» **Given data**
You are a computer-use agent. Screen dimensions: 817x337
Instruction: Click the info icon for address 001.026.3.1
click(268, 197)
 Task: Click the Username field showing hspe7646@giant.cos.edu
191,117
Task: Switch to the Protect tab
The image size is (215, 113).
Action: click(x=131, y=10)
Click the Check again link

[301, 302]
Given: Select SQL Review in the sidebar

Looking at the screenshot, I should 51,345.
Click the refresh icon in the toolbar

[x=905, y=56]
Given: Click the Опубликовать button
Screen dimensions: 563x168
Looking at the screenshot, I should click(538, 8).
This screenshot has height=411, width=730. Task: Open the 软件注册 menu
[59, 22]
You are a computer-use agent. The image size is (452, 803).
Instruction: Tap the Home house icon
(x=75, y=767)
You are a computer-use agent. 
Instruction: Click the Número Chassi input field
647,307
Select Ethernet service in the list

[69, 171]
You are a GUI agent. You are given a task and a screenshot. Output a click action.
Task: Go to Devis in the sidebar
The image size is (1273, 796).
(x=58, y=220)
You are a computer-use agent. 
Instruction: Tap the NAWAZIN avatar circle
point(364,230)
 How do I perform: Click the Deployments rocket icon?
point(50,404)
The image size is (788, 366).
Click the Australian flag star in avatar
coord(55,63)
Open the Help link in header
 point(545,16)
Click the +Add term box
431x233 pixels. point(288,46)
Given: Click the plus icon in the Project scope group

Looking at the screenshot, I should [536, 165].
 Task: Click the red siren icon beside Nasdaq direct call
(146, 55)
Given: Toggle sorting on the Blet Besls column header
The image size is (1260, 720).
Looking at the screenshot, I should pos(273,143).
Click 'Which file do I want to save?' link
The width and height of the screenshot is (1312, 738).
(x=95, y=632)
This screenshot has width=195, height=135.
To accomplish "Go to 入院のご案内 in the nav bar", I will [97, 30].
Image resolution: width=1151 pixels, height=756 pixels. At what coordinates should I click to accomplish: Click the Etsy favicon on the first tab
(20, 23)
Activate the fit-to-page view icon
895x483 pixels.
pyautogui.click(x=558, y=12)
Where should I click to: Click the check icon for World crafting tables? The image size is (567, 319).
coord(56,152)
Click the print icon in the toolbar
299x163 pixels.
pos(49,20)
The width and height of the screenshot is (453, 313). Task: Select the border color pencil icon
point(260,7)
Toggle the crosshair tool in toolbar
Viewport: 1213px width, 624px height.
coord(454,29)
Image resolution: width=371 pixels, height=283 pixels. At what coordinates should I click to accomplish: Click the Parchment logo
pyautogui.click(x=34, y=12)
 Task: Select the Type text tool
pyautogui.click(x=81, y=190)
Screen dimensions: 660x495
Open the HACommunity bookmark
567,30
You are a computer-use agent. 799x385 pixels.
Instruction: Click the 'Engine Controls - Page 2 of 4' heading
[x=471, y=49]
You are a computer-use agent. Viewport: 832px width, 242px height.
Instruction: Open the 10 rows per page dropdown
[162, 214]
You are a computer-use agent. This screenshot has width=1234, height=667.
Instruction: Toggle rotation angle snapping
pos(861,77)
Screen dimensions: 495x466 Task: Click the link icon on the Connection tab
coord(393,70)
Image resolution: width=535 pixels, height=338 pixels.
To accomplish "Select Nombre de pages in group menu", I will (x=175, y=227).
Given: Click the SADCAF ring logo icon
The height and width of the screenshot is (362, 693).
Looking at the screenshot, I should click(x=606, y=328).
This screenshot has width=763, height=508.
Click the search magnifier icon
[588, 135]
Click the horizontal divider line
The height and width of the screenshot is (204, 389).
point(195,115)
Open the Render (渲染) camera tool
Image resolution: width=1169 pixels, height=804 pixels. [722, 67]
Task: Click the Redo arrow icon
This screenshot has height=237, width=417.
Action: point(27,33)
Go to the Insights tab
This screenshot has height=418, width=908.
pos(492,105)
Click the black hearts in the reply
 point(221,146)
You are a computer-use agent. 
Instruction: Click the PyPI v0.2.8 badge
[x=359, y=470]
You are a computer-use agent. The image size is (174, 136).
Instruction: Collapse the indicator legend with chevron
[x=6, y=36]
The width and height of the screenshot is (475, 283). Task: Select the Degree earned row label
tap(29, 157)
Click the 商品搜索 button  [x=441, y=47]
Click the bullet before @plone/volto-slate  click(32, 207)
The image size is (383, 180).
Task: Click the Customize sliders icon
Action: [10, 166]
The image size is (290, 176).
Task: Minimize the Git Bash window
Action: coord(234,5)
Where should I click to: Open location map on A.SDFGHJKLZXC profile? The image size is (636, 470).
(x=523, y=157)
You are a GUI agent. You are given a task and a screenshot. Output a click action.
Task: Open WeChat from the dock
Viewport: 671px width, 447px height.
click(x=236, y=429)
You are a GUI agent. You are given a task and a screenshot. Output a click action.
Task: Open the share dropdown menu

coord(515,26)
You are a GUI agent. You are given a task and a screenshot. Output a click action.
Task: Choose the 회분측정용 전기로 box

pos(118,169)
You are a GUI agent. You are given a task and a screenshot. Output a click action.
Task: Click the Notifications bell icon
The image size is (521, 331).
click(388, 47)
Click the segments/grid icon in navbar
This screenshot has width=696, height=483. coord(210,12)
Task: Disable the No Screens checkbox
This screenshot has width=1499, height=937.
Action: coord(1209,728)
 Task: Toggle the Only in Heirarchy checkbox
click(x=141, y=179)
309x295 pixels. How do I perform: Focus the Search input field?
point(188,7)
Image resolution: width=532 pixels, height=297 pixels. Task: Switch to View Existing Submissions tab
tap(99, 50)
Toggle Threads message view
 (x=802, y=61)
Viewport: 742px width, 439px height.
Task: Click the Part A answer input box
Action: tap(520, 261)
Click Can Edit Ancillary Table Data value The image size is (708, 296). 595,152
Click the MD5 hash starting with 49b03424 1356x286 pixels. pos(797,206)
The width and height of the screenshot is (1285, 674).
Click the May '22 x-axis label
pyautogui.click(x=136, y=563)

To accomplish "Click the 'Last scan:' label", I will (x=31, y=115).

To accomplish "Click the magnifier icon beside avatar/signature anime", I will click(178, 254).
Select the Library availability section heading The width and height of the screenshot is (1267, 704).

» **What to work on**
Without leaving anything out, repeat the data exactly.

» **Solution**
You are a computer-use agent. Screen dimensions: 817x337
Instruction: Click the info icon for address 001.026.3.1
click(268, 197)
 Task: Click the Username field showing hspe7646@giant.cos.edu
191,117
Task: Switch to the Protect tab
The image size is (215, 113).
Action: click(x=131, y=10)
Click the Check again link

[301, 302]
Given: Select SQL Review in the sidebar

Looking at the screenshot, I should 51,345.
Click the refresh icon in the toolbar

[x=905, y=56]
Given: Click the Опубликовать button
Screen dimensions: 563x168
Looking at the screenshot, I should click(538, 8).
This screenshot has height=411, width=730. Task: Open the 软件注册 menu
[59, 22]
You are a computer-use agent. The image size is (452, 803).
Instruction: Tap the Home house icon
(x=75, y=767)
You are a computer-use agent. 
Instruction: Click the Número Chassi input field
647,307
Select Ethernet service in the list

[69, 171]
You are a GUI agent. You are given a task and a screenshot. Output a click action.
Task: Go to Devis in the sidebar
The image size is (1273, 796).
(x=58, y=220)
You are a computer-use agent. 
Instruction: Tap the NAWAZIN avatar circle
point(364,230)
 How do I perform: Click the Deployments rocket icon?
point(50,404)
The image size is (788, 366).
Click the Australian flag star in avatar
coord(55,63)
Open the Help link in header
 point(545,16)
Click the +Add term box
431x233 pixels. point(288,46)
Given: Click the plus icon in the Project scope group

Looking at the screenshot, I should [536, 165].
 Task: Click the red siren icon beside Nasdaq direct call
(146, 55)
Given: Toggle sorting on the Blet Besls column header
The image size is (1260, 720).
Looking at the screenshot, I should pos(273,143).
Click 'Which file do I want to save?' link
The width and height of the screenshot is (1312, 738).
(x=95, y=632)
This screenshot has width=195, height=135.
To accomplish "Go to 入院のご案内 in the nav bar", I will [97, 30].
Image resolution: width=1151 pixels, height=756 pixels. At what coordinates should I click to accomplish: Click the Etsy favicon on the first tab
(20, 23)
Activate the fit-to-page view icon
895x483 pixels.
pyautogui.click(x=558, y=12)
Where should I click to: Click the check icon for World crafting tables? The image size is (567, 319).
coord(56,152)
Click the print icon in the toolbar
299x163 pixels.
pos(49,20)
The width and height of the screenshot is (453, 313). Task: Select the border color pencil icon
point(260,7)
Toggle the crosshair tool in toolbar
Viewport: 1213px width, 624px height.
coord(454,29)
Image resolution: width=371 pixels, height=283 pixels. At what coordinates should I click to accomplish: Click the Parchment logo
pyautogui.click(x=34, y=12)
 Task: Select the Type text tool
pyautogui.click(x=81, y=190)
Screen dimensions: 660x495
Open the HACommunity bookmark
567,30
You are a computer-use agent. 799x385 pixels.
Instruction: Click the 'Engine Controls - Page 2 of 4' heading
[x=471, y=49]
You are a computer-use agent. Viewport: 832px width, 242px height.
Instruction: Open the 10 rows per page dropdown
[162, 214]
You are a computer-use agent. This screenshot has width=1234, height=667.
Instruction: Toggle rotation angle snapping
pos(861,77)
Screen dimensions: 495x466 Task: Click the link icon on the Connection tab
coord(393,70)
Image resolution: width=535 pixels, height=338 pixels.
To accomplish "Select Nombre de pages in group menu", I will (x=175, y=227).
Given: Click the SADCAF ring logo icon
The height and width of the screenshot is (362, 693).
Looking at the screenshot, I should click(x=606, y=328).
This screenshot has width=763, height=508.
Click the search magnifier icon
[588, 135]
Click the horizontal divider line
The height and width of the screenshot is (204, 389).
point(195,115)
Open the Render (渲染) camera tool
Image resolution: width=1169 pixels, height=804 pixels. [722, 67]
Task: Click the Redo arrow icon
This screenshot has height=237, width=417.
Action: point(27,33)
Go to the Insights tab
This screenshot has height=418, width=908.
pos(492,105)
Click the black hearts in the reply
 point(221,146)
You are a computer-use agent. 
Instruction: Click the PyPI v0.2.8 badge
[x=359, y=470]
You are a computer-use agent. The image size is (174, 136).
Instruction: Collapse the indicator legend with chevron
[x=6, y=36]
The width and height of the screenshot is (475, 283). Task: Select the Degree earned row label
tap(29, 157)
Click the 商品搜索 button  [x=441, y=47]
Click the bullet before @plone/volto-slate  click(32, 207)
The image size is (383, 180).
Task: Click the Customize sliders icon
Action: [10, 166]
The image size is (290, 176).
Task: Minimize the Git Bash window
Action: coord(234,5)
Where should I click to: Open location map on A.SDFGHJKLZXC profile? The image size is (636, 470).
(x=523, y=157)
You are a GUI agent. You are given a task and a screenshot. Output a click action.
Task: Open WeChat from the dock
Viewport: 671px width, 447px height.
click(x=236, y=429)
You are a GUI agent. You are given a task and a screenshot. Output a click action.
Task: Open the share dropdown menu

coord(515,26)
You are a GUI agent. You are given a task and a screenshot. Output a click action.
Task: Choose the 회분측정용 전기로 box

pos(118,169)
You are a GUI agent. You are given a task and a screenshot. Output a click action.
Task: Click the Notifications bell icon
The image size is (521, 331).
click(388, 47)
Click the segments/grid icon in navbar
This screenshot has width=696, height=483. coord(210,12)
Task: Disable the No Screens checkbox
This screenshot has width=1499, height=937.
Action: coord(1209,728)
 Task: Toggle the Only in Heirarchy checkbox
click(x=141, y=179)
309x295 pixels. How do I perform: Focus the Search input field?
point(188,7)
Image resolution: width=532 pixels, height=297 pixels. Task: Switch to View Existing Submissions tab
tap(99, 50)
Toggle Threads message view
 (x=802, y=61)
Viewport: 742px width, 439px height.
Task: Click the Part A answer input box
Action: tap(520, 261)
Click Can Edit Ancillary Table Data value The image size is (708, 296). 595,152
Click the MD5 hash starting with 49b03424 1356x286 pixels. pos(797,206)
The width and height of the screenshot is (1285, 674).
Click the May '22 x-axis label
pyautogui.click(x=136, y=563)

To accomplish "Click the 'Last scan:' label", I will (x=31, y=115).

To accomplish "Click the magnifier icon beside avatar/signature anime", I will click(178, 254).
Select the Library availability section heading The width and height of the screenshot is (1267, 704).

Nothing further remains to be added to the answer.